## Task statement
Apart from the pictures, please restate every entry below exactly.
START Supplied entries
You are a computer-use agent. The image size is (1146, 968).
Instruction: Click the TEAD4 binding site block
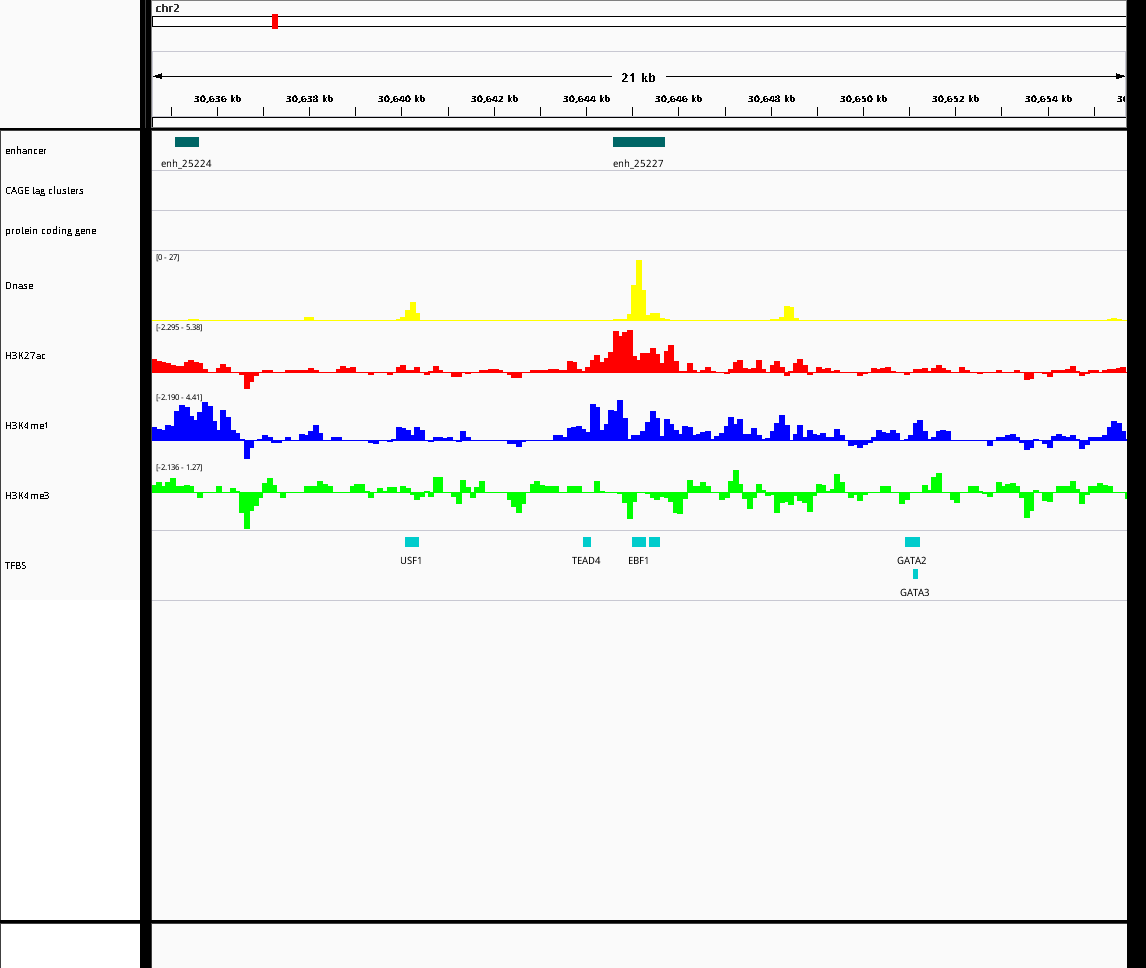pyautogui.click(x=587, y=542)
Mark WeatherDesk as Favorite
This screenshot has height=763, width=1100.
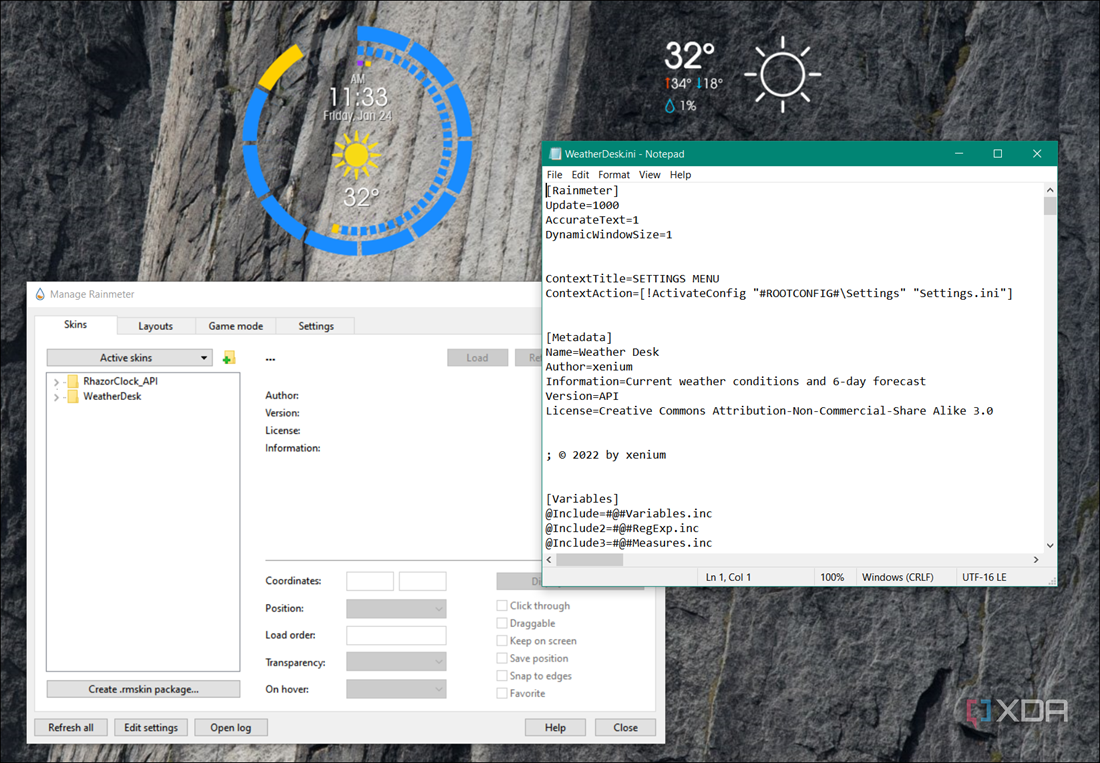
END Supplied entries
## Answer section
You are a computer-use agent. The image size is (1146, 968).
Instruction: Click the TEAD4 binding site block
pyautogui.click(x=587, y=542)
Mark WeatherDesk as Favorite
This screenshot has height=763, width=1100.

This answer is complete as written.